*** MATERIAL PROVIDED Section Begins ***

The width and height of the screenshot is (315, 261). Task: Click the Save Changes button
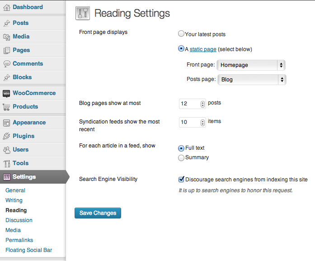(x=98, y=213)
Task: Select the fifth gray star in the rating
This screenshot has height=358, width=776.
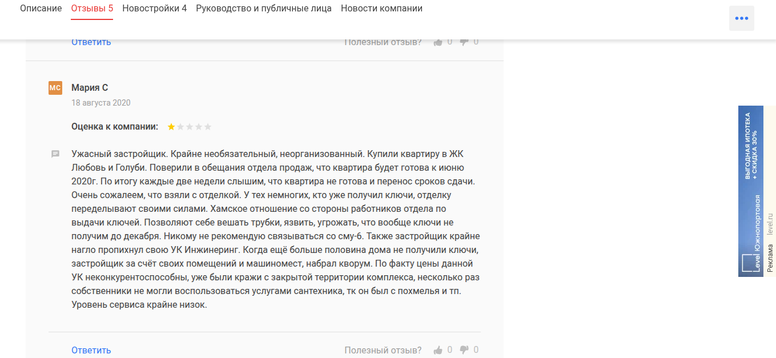Action: 208,126
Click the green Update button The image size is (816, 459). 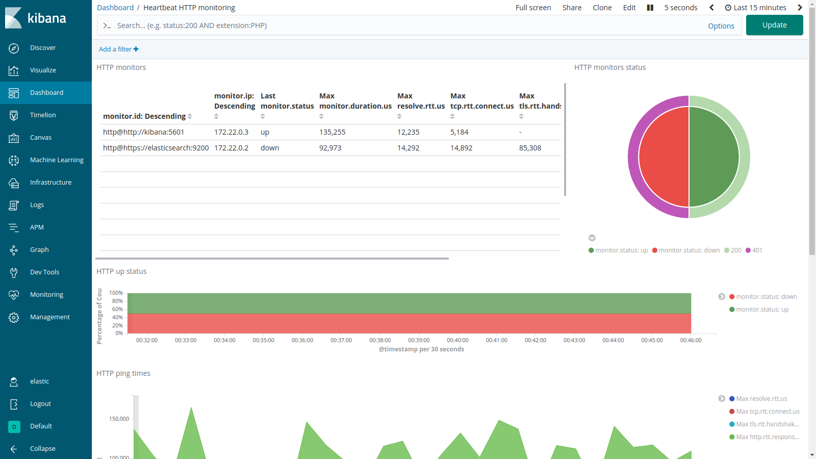[x=774, y=25]
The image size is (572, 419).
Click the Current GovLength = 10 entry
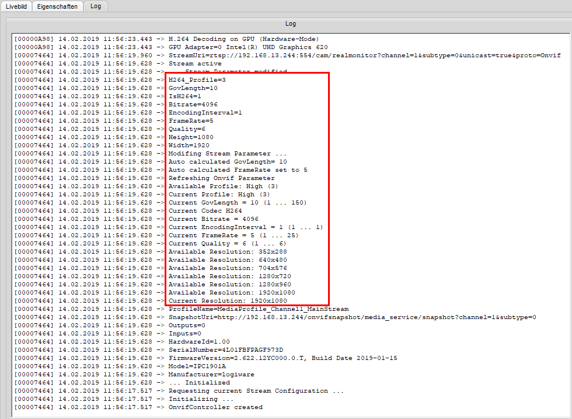click(237, 203)
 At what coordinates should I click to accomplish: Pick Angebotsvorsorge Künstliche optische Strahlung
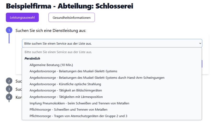(65, 84)
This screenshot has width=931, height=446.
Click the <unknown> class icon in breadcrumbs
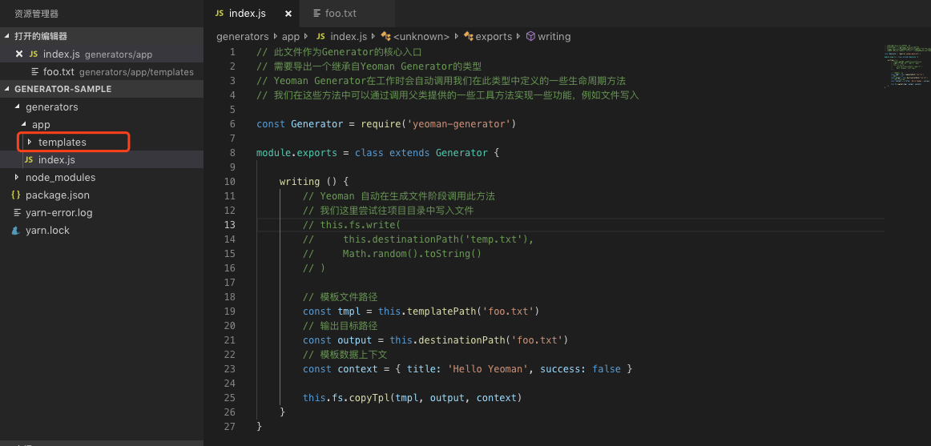pyautogui.click(x=385, y=37)
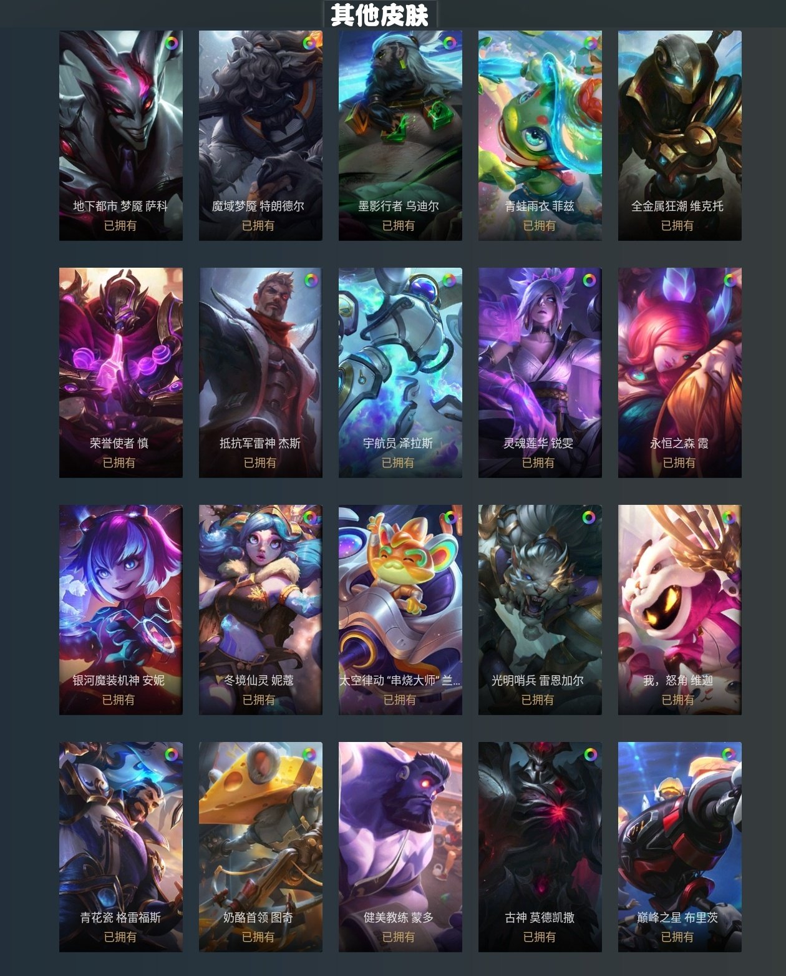Click 已拥有 label under 巅峰之星 布里茨
Screen dimensions: 786x976
coord(677,937)
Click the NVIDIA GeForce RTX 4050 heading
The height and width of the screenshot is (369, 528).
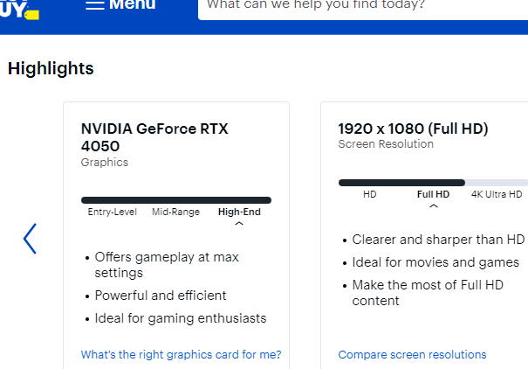(x=154, y=137)
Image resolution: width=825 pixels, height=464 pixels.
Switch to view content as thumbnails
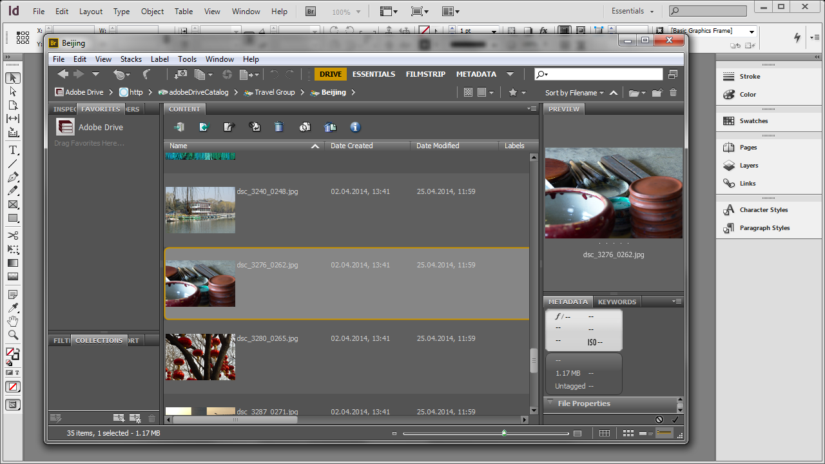(628, 433)
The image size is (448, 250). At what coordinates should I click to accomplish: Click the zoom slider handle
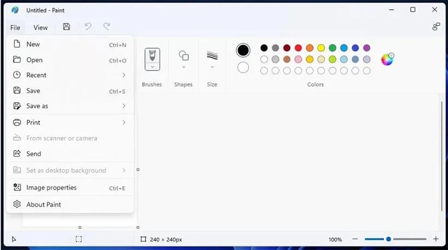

*** MATERIAL PROVIDED Section Ends ***

EXERCISE DESCRIPTION>
Could you restate exactly the lines from the line containing "Switch to view content as thumbnails" through the end of the listing, both ends included and nothing else, leaving the images out?

RESULT BELOW>
Switch to view content as thumbnails
(628, 433)
The image size is (448, 250). At what coordinates should I click to accomplish: Click the zoom slider handle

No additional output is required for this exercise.